Instructions for the task
When you copy the data, keep every line exactly as written and skip the pictures.

**********

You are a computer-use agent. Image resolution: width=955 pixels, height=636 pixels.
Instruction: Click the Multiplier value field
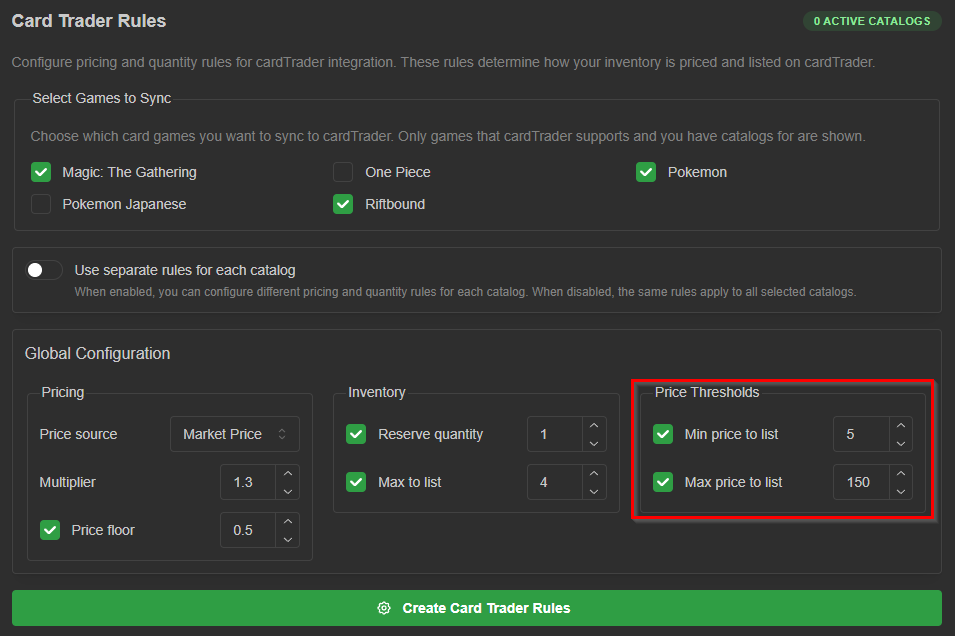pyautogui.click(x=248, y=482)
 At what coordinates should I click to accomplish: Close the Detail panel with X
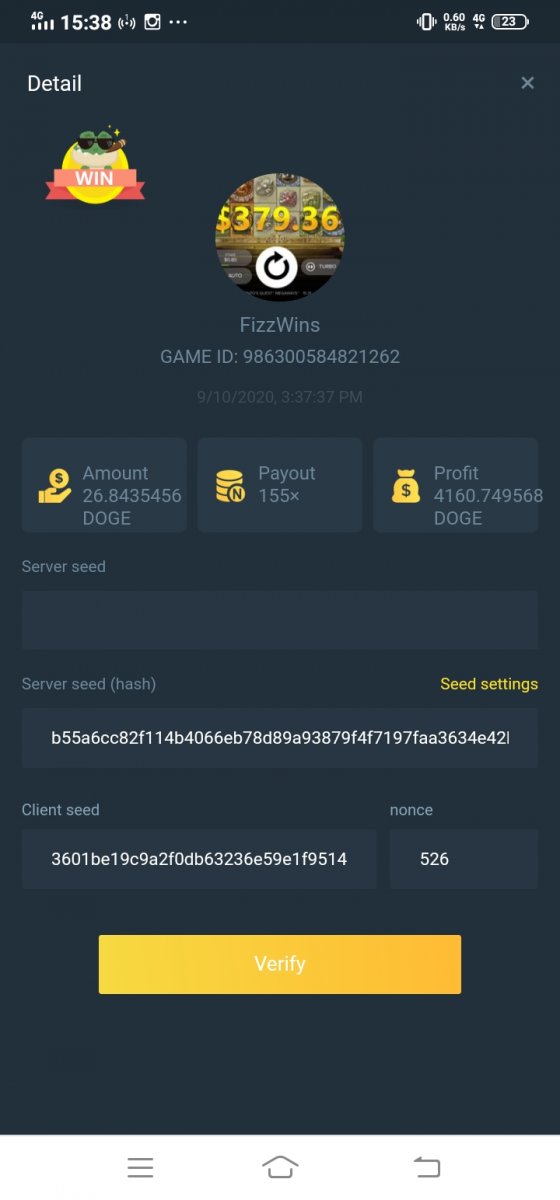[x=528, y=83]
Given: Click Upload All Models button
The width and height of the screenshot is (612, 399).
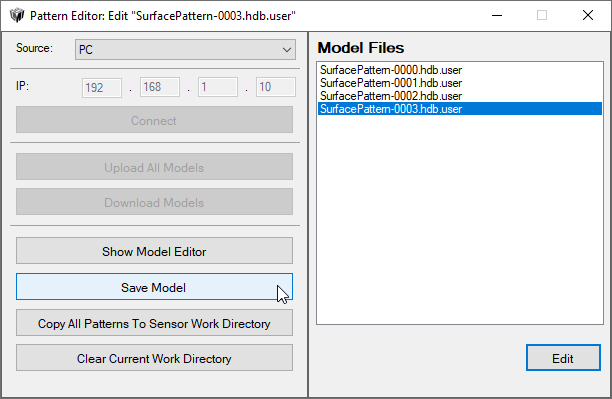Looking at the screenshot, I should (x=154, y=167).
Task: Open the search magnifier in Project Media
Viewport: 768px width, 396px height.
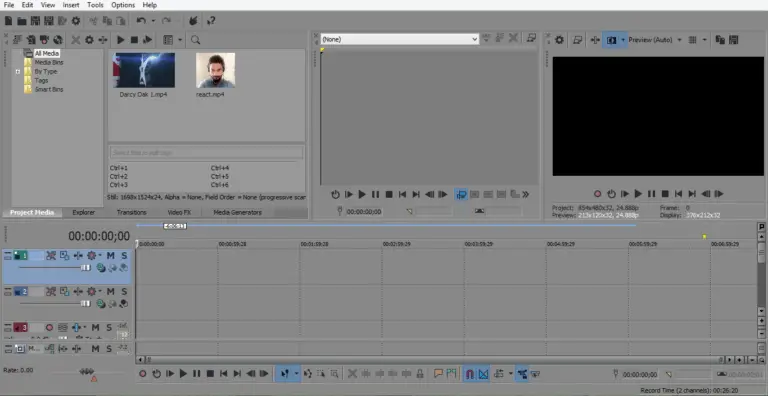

**********

Answer for the task
You are a computer-use agent. Image resolution: width=955 pixels, height=636 pixels.
Instruction: Click the Multiplier value field
pyautogui.click(x=248, y=482)
 At what coordinates should I click to accomplish: Close the Detail panel with X
[x=528, y=83]
Given: Click Upload All Models button
The width and height of the screenshot is (612, 399).
Looking at the screenshot, I should (x=154, y=167).
Task: Open the search magnifier in Project Media
Viewport: 768px width, 396px height.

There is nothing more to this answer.